===== Excerpt

The upper left corner of the window is, by definition, position 0,0.
Note that
.B curses
by convention gives positions as Y/X (row/column) rather than X/Y,
as is usual elsewhere.
.IP "\fB_maxy, _maxx\fR"
Width and height of the window.
.IP "\fB_begy, _begx\fR"
Position of the upper left corner of the window relative to the
upper left corner of the physical screen.
For example, if the window's upper left corner is five rows from the top
of the screen and ten columns from the left, then
.B _begy
and
.B _begx
will be set to ten and five, respectively.
.IP "\fB_flags\fR"
One or more of the following flags, logically OR'd together:
.DS
\fB_SUBWIN\fR \(em Window is a sub-window
\fB_ENDLINE\fR \(em Right edge of window touches edge of the screen
\fB_FULLWIN\fR \(em Window fills the physical screen
\fB_SCROLLWIN\fR \(em Window touches lower right corner of physical screen
\fB_FULLINE\fR \(em Window extends across entire physical screen
\fB_STANDOUT\fR \(em Write text in reverse video
\fB_INSL\fR \(em Line has been inserted into window
\fB_DELL\fR \(em Line has been deleted from window
.DE
.IP "\fB_ch_off\fR"
Character offset.
.IP "\fB_clear\fR"
Clear the physical screen before next refresh of the screen.
.IP "\fB_leave\fR"
Do not move the physical cursor after refreshing the screen.
.IP "\fB_scroll\fR"
Enable scrolling for this window.
.IP "\fB_y\fR"
Pointer to an array of pointers to the character arrays that
hold the window's text.
.IP "\fB_firstch\fR"

==========

Exercise aim
Please answer these questions on the curses excerpt, one per line:
1. What position is the upper left corner of a window by definition?
2. In what order does curses by convention give positions?
3. What does the _SCROLLWIN flag indicate?

===== Dataset excerpt

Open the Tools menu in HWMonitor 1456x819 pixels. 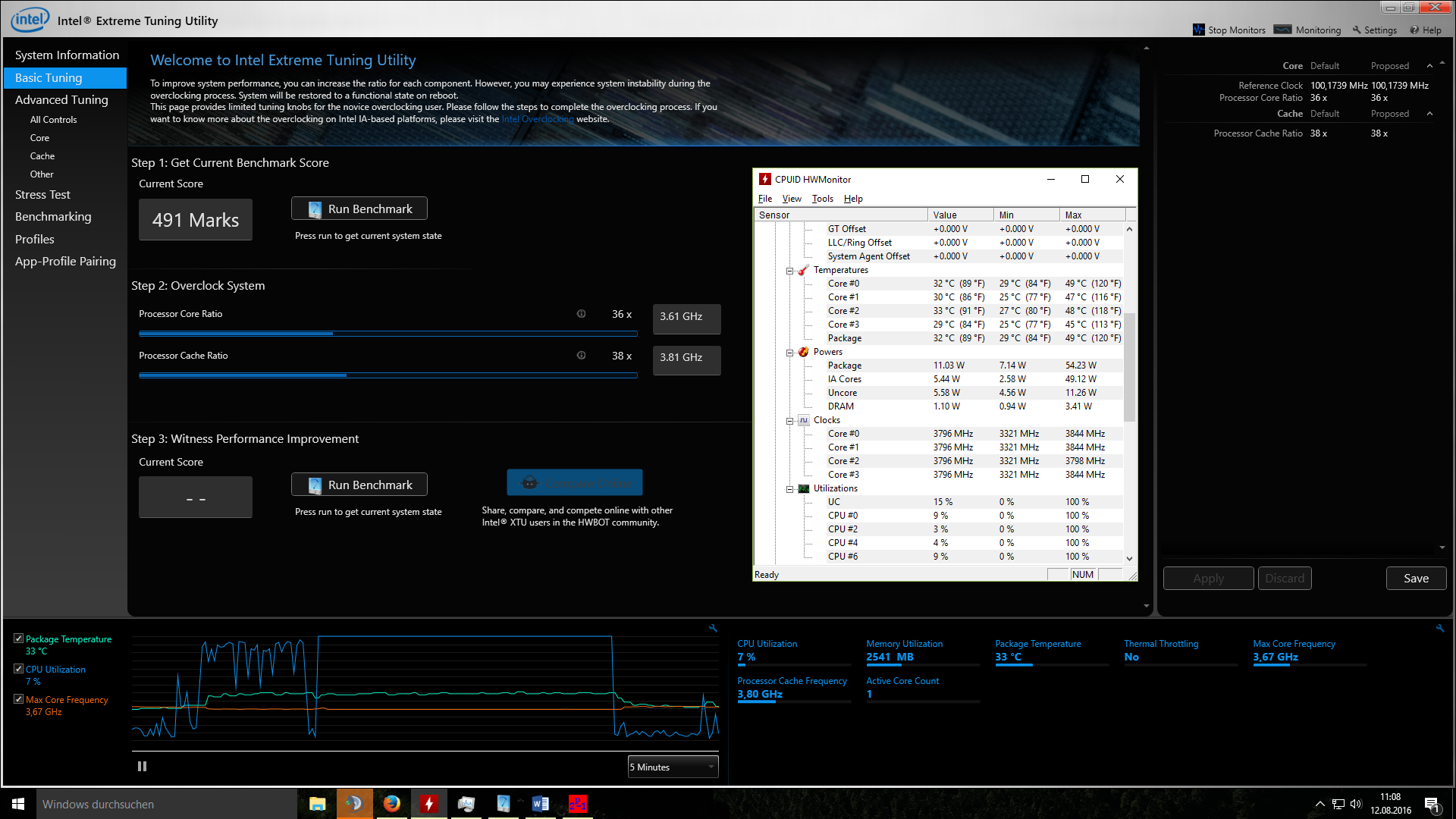click(822, 199)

==========

Task output
1. 0,0
2. Y/X (row/column)
3. The window touches the lower right corner of the physical screen.